Well this Guardian commentator (at http://www.guardian.co.uk/tv-and-radio/2010/aug/17/how-get-a-star-review ) doesn't agree with you. In our state "education" system, when it comes to a battle between luvvies and irredeemable, polically motivated ignorance, ignorance wins every time.

Alas, Ms. Mahoney only gains a'C-' from me! Apart from anything else, her English is clumsy and thoughtless:

"It all went a bit awry, though, when she wheeled in her two guinea pigs"

'A bit awry'? It's either awry or not.

And does one 'wheel in guinea pigs'? I think not.

I bet she has a First in English from one of our finer universities, Doncaster, or Milton Keynes, perhaps.

Of course this perspective is from your cousins across the sea but it may help in 'splaining:

http://www.beloit.edu/mindset/

I read this article and concluded that, easy as the exams have become, you still get penalised for failing to answer the question.

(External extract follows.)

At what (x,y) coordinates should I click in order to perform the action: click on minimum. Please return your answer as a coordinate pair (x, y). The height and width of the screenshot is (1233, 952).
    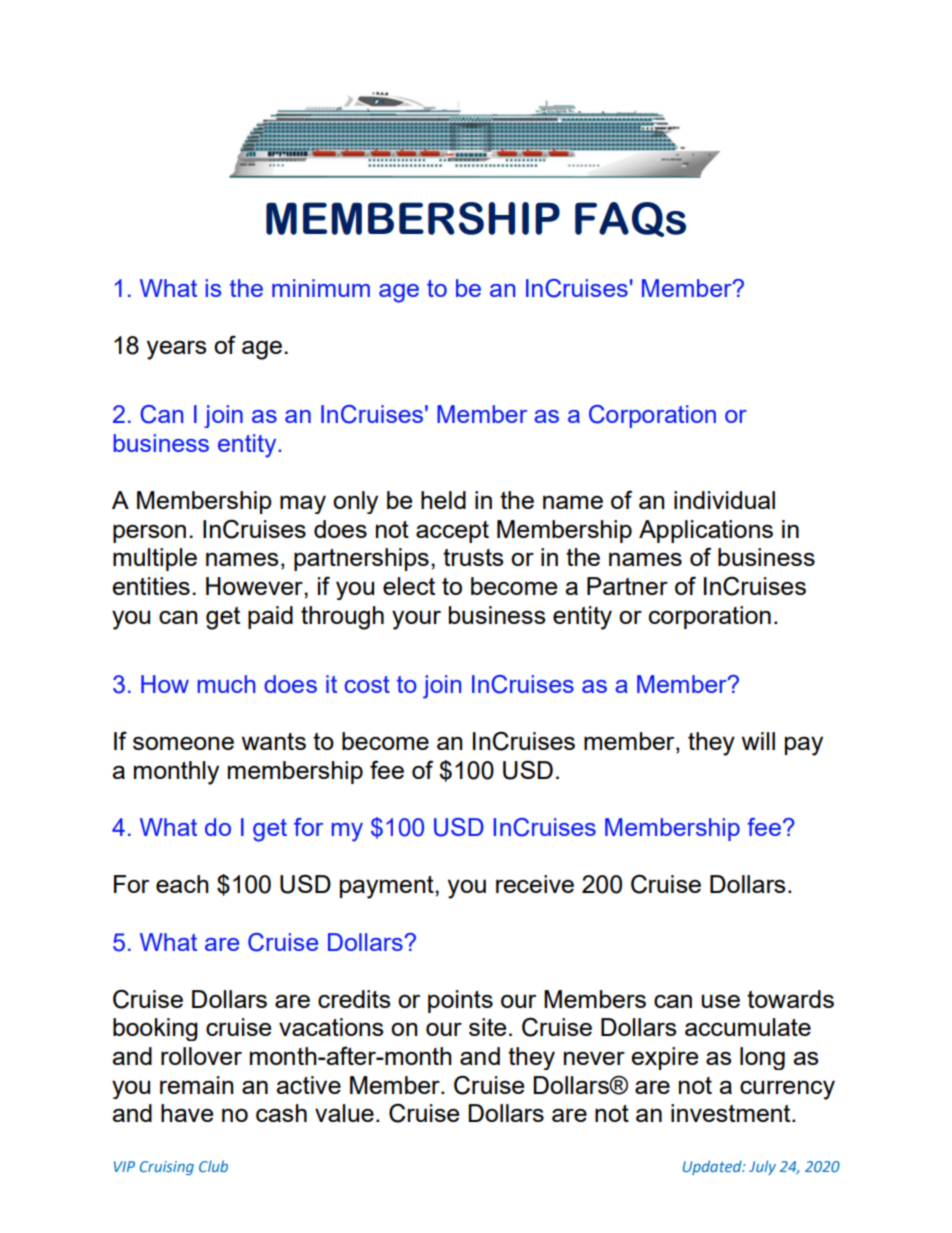
    Looking at the image, I should click on (321, 288).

Ms Stubbs then attempts to obfuscate by bemoaning the narrowness of the examiners for failing to give credit for a load of irrelevant (and probably pretentious) waffle.

Sorry, 'H', can't agree. I suspect that perhaps you are of a scientific or technological bent rather than English drama. The question Trevor Nunn was asked came from a recent exam paper and was as follows: Hamlet avenges his mother rather than his father: how far and inwhat ways do you agree?"

There is no objectively correct answer to that question. You simply have to know the text well enough to deduce any sub-text and support your argument accordingly. I think the 'answer' is 'no' but were I an examiner I would look favourably upon any candidate who put forward a cogent argument in favour provided it was supported by text. In other words, it is not for the examiner to seek confirmation of his or her theory, only to ensure that the candidates display a thorough knowledge of the text.